I see your point. Taking = as the operator, if {1, 2, 3, 4} is a list
then:

  {1, 2, 3, 4} = 2

should give {false, true, false, false} whereas if {1, 2, 3, 4} is a
set then:

  {1, 2, 3, 4} = 2

should give... um... well true for the sake of argument :)

And if you start using operators/functions that return lists then you
naturally end up with lists of lists.

> The main use case for sequences (as stated in the requirents doc) is
> for schema list types, ie lists of simple values. Simple values
> don't have identity (any integer 3 is the same as any other one)
> Node sets in xpath are sets over node-identity (a function, somewhat
> strangely not actually available in xpath 1) rather than node value.
> You can have two nodes in a node set with the same value, they just
> can't be the same node. Thus merging these two things (and the
> operations on them) isn't as simple as you seem to suggest. (But
> it's not my problem as I'm not in the WG:-)
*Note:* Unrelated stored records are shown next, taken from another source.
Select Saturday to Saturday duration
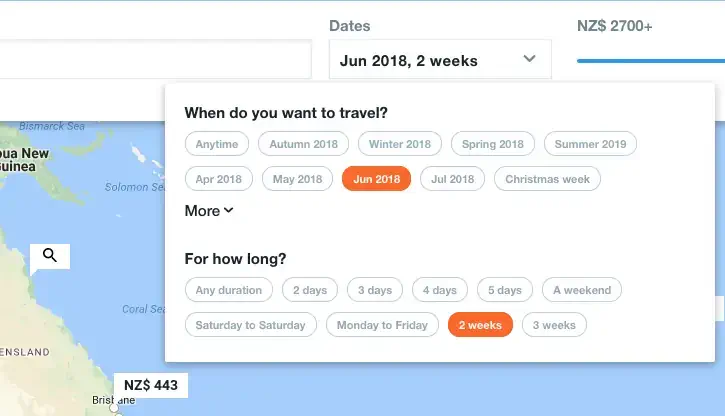The image size is (725, 416). point(251,325)
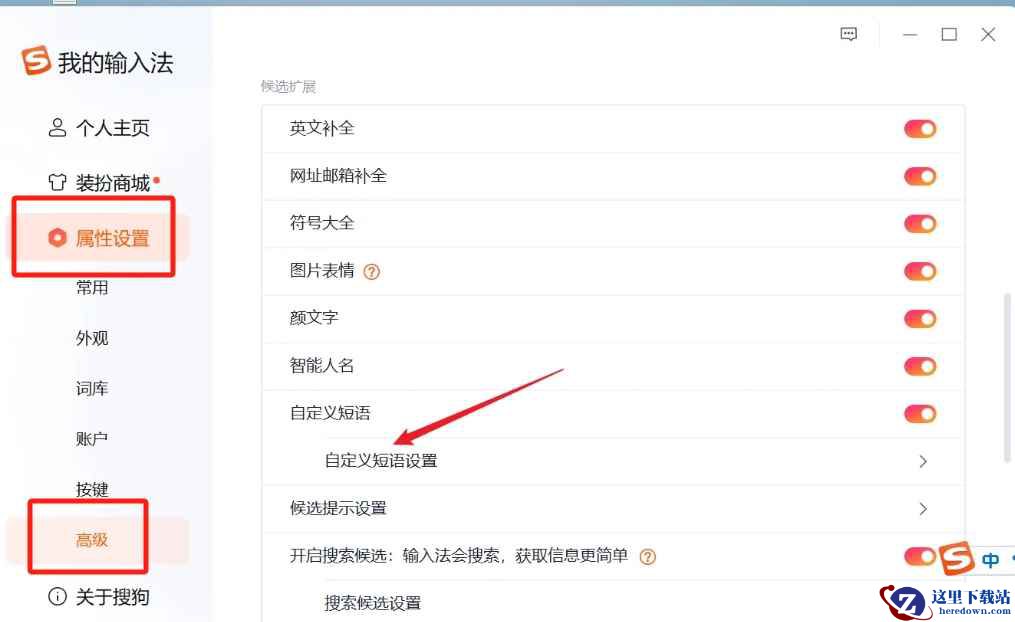Screen dimensions: 1015x622
Task: Click the floating Sogou S status bar icon
Action: (x=957, y=558)
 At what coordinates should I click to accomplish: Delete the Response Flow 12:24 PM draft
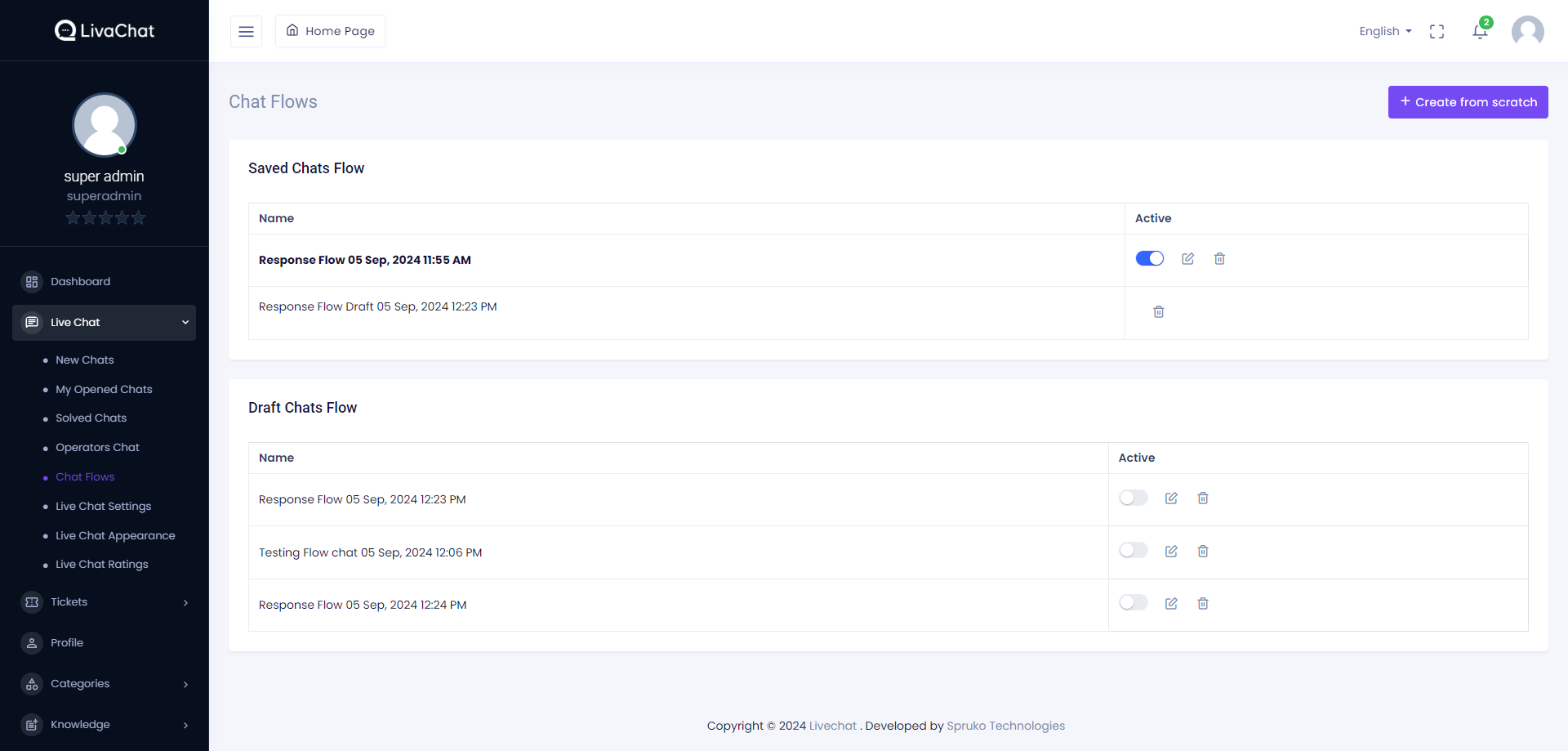1203,604
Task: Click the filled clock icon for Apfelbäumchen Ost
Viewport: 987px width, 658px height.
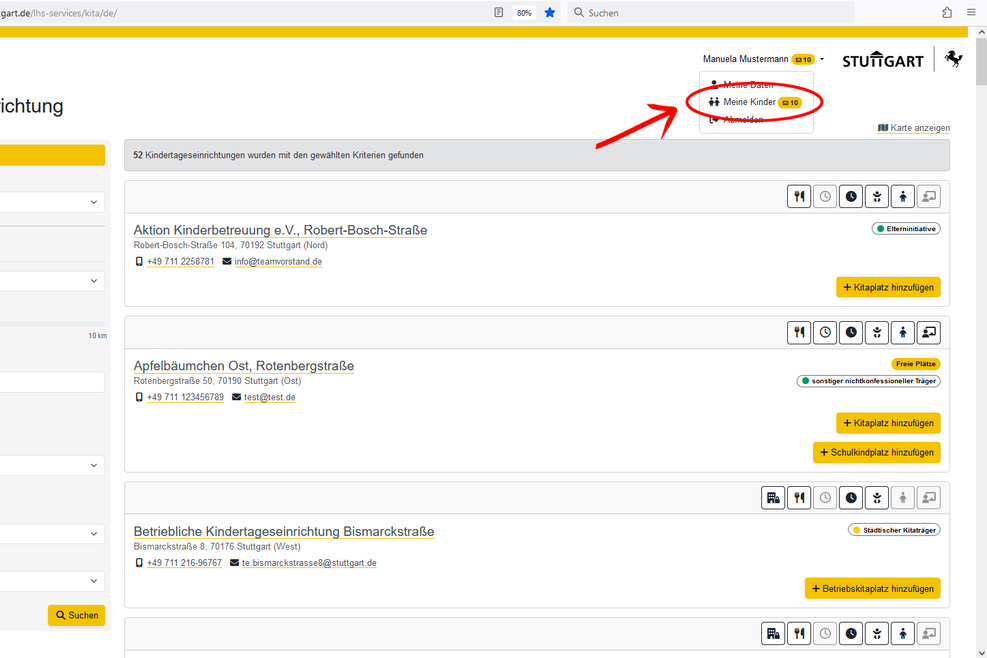Action: 851,333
(Sometimes I think that it's more our problem than it is many of those
in the WGs because we're the people that are going to have to use
whatever it is they come out with whereas they can happily go on to
write more specs.)

So the question is which is going to be more confusing - having
sequences cover both node sets and simple value sequences, with
operations working over sequences as if they were sets over
node-identity; making the distinction between node sets and simple
value sequences but having the same operations (including XSLT
instructions) working differently for node sets than they do for
simple value sequences; or breaking backwards compatibility?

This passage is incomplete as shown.